TASK OBJECTIVE — Up to and including the line containing "Collapse the 通讯录管理", please reproduce the lines of the listing below, starting from the top.

DATA SUPPLIED —

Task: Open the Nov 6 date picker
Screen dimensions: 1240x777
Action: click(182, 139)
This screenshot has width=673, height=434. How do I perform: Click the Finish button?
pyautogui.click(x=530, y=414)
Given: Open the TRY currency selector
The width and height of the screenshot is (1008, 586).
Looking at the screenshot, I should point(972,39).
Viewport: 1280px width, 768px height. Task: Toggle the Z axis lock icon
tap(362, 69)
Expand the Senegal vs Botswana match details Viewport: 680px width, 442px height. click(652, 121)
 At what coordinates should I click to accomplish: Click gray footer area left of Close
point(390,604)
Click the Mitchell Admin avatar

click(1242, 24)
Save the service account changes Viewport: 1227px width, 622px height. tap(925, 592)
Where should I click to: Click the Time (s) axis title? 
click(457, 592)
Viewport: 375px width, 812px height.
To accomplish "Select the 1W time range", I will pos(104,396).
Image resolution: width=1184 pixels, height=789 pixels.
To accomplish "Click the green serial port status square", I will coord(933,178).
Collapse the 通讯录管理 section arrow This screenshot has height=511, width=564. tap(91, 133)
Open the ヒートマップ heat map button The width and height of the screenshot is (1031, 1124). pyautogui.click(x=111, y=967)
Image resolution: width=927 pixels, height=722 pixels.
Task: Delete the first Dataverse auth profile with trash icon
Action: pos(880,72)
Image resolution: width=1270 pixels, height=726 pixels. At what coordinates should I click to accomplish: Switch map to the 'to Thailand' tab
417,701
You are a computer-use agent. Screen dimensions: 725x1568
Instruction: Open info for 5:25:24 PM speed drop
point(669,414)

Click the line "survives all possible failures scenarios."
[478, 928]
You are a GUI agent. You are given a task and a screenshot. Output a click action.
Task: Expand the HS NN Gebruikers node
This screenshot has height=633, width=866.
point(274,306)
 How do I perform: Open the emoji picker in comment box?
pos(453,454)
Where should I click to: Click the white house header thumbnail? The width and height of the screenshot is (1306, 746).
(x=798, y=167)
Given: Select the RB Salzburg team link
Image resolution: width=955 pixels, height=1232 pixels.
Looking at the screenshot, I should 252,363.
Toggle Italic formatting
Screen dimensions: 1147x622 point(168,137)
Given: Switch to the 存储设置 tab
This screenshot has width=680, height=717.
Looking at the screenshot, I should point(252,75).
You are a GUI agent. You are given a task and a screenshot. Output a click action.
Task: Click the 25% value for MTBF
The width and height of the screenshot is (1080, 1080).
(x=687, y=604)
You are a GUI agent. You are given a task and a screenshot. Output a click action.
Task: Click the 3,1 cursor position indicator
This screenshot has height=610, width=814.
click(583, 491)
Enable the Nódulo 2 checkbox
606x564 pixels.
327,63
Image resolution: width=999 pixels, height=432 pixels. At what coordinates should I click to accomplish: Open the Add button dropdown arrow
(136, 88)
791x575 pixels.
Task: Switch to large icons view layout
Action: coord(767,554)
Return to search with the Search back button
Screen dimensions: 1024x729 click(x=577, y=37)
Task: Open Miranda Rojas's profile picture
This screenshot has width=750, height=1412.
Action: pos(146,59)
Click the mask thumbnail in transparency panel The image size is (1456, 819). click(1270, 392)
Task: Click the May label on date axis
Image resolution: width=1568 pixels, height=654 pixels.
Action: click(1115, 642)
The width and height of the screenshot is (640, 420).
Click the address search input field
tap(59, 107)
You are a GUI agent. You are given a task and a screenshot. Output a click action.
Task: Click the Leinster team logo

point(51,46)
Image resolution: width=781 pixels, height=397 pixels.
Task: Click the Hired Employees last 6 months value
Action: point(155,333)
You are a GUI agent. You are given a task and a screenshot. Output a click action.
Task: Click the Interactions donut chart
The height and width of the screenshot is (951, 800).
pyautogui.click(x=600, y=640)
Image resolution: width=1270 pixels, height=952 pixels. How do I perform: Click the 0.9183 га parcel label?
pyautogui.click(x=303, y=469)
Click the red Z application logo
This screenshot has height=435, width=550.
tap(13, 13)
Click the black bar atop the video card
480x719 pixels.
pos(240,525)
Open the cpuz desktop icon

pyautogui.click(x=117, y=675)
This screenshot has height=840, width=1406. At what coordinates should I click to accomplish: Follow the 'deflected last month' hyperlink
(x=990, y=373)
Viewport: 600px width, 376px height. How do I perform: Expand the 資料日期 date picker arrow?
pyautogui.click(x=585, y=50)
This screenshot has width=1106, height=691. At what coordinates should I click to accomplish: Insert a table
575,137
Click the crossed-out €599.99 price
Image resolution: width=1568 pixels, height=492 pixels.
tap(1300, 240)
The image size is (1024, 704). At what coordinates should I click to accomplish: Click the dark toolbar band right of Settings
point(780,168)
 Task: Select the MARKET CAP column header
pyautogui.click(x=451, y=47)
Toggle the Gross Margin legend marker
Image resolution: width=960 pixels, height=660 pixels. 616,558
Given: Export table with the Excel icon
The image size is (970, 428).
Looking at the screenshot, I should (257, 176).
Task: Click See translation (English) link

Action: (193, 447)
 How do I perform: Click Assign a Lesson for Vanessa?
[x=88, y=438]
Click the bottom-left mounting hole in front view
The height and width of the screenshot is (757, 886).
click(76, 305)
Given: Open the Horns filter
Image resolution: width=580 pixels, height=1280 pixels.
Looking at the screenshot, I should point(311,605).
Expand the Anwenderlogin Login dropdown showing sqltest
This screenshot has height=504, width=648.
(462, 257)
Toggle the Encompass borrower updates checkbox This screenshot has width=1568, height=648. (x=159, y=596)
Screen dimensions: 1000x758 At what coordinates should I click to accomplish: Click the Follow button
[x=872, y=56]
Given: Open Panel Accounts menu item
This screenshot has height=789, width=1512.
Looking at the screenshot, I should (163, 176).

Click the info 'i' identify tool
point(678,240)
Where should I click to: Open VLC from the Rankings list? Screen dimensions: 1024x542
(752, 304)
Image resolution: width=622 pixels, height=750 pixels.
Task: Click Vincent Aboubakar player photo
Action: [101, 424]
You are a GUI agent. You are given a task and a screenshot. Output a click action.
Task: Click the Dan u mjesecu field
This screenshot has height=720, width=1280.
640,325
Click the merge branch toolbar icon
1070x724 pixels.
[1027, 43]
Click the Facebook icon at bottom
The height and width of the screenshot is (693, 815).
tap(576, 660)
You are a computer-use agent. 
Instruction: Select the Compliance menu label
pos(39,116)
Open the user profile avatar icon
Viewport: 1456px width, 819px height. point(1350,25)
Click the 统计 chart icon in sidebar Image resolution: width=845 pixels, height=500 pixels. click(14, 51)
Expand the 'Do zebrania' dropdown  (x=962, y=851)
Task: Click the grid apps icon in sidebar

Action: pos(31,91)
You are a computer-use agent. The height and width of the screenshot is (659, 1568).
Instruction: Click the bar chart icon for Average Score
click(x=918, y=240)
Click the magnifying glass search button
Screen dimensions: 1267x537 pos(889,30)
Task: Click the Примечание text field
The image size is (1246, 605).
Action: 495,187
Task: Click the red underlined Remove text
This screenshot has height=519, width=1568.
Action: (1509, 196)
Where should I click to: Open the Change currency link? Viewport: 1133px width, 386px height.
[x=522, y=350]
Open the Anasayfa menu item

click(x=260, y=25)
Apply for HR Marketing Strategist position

SOLUTION TO THE PROBLEM —
Task: Open the Nov 6 date picker
Screen dimensions: 1240x777
Action: click(182, 139)
This screenshot has width=673, height=434. How do I perform: Click the Finish button?
pyautogui.click(x=530, y=414)
Given: Open the TRY currency selector
The width and height of the screenshot is (1008, 586).
Looking at the screenshot, I should point(972,39).
Viewport: 1280px width, 768px height. Task: Toggle the Z axis lock icon
tap(362, 69)
Expand the Senegal vs Botswana match details Viewport: 680px width, 442px height. click(652, 121)
 At what coordinates should I click to accomplish: Click gray footer area left of Close
point(390,604)
Click the Mitchell Admin avatar

click(1242, 24)
Save the service account changes Viewport: 1227px width, 622px height. tap(925, 592)
Where should I click to: Click the Time (s) axis title? 
click(457, 592)
Viewport: 375px width, 812px height.
To accomplish "Select the 1W time range", I will pos(104,396).
Image resolution: width=1184 pixels, height=789 pixels.
To accomplish "Click the green serial port status square", I will coord(933,178).
Collapse the 通讯录管理 section arrow This screenshot has height=511, width=564. tap(91, 133)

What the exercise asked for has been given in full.